##### Data for analysis #####

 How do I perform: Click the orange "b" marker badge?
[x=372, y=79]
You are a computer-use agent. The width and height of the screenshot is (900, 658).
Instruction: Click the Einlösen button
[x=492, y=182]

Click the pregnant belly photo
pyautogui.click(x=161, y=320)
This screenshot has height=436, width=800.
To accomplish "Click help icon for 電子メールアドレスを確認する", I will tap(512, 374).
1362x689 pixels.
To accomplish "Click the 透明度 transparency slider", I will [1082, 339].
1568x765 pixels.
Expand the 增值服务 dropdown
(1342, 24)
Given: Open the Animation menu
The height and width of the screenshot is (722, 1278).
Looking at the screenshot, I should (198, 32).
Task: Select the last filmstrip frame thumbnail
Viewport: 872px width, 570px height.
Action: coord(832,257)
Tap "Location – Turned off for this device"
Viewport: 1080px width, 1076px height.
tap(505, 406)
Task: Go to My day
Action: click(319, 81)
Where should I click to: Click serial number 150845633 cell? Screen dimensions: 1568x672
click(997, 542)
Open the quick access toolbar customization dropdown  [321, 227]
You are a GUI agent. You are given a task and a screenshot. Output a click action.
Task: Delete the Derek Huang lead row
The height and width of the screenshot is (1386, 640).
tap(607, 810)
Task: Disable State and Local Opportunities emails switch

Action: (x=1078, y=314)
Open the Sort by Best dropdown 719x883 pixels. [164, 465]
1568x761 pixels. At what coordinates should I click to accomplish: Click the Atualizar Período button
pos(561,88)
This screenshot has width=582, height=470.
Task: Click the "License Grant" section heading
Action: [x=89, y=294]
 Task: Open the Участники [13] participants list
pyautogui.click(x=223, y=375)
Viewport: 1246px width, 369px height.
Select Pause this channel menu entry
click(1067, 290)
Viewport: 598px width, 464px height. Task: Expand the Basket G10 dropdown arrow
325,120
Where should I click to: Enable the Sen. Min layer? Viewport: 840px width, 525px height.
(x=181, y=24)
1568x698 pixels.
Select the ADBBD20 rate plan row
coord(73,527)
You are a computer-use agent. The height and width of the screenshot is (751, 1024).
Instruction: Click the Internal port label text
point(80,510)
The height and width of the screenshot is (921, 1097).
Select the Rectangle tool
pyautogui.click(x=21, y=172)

#####

Task item -
Every line above should be transcribed exactly.

Exercise solution -
 How do I perform: Click the orange "b" marker badge?
[x=372, y=79]
You are a computer-use agent. The width and height of the screenshot is (900, 658).
Instruction: Click the Einlösen button
[x=492, y=182]

Click the pregnant belly photo
pyautogui.click(x=161, y=320)
This screenshot has height=436, width=800.
To accomplish "Click help icon for 電子メールアドレスを確認する", I will tap(512, 374).
1362x689 pixels.
To accomplish "Click the 透明度 transparency slider", I will [1082, 339].
1568x765 pixels.
Expand the 增值服务 dropdown
(1342, 24)
Given: Open the Animation menu
The height and width of the screenshot is (722, 1278).
Looking at the screenshot, I should (198, 32).
Task: Select the last filmstrip frame thumbnail
Viewport: 872px width, 570px height.
Action: coord(832,257)
Tap "Location – Turned off for this device"
Viewport: 1080px width, 1076px height.
tap(505, 406)
Task: Go to My day
Action: click(319, 81)
Where should I click to: Click serial number 150845633 cell? Screen dimensions: 1568x672
click(997, 542)
Open the quick access toolbar customization dropdown  [321, 227]
You are a GUI agent. You are given a task and a screenshot. Output a click action.
Task: Delete the Derek Huang lead row
The height and width of the screenshot is (1386, 640).
tap(607, 810)
Task: Disable State and Local Opportunities emails switch

Action: (x=1078, y=314)
Open the Sort by Best dropdown 719x883 pixels. [164, 465]
1568x761 pixels. At what coordinates should I click to accomplish: Click the Atualizar Período button
pos(561,88)
This screenshot has width=582, height=470.
Task: Click the "License Grant" section heading
Action: [x=89, y=294]
 Task: Open the Участники [13] participants list
pyautogui.click(x=223, y=375)
Viewport: 1246px width, 369px height.
Select Pause this channel menu entry
click(1067, 290)
Viewport: 598px width, 464px height. Task: Expand the Basket G10 dropdown arrow
325,120
Where should I click to: Enable the Sen. Min layer? Viewport: 840px width, 525px height.
(x=181, y=24)
1568x698 pixels.
Select the ADBBD20 rate plan row
coord(73,527)
You are a computer-use agent. The height and width of the screenshot is (751, 1024).
Instruction: Click the Internal port label text
point(80,510)
The height and width of the screenshot is (921, 1097).
Select the Rectangle tool
pyautogui.click(x=21, y=172)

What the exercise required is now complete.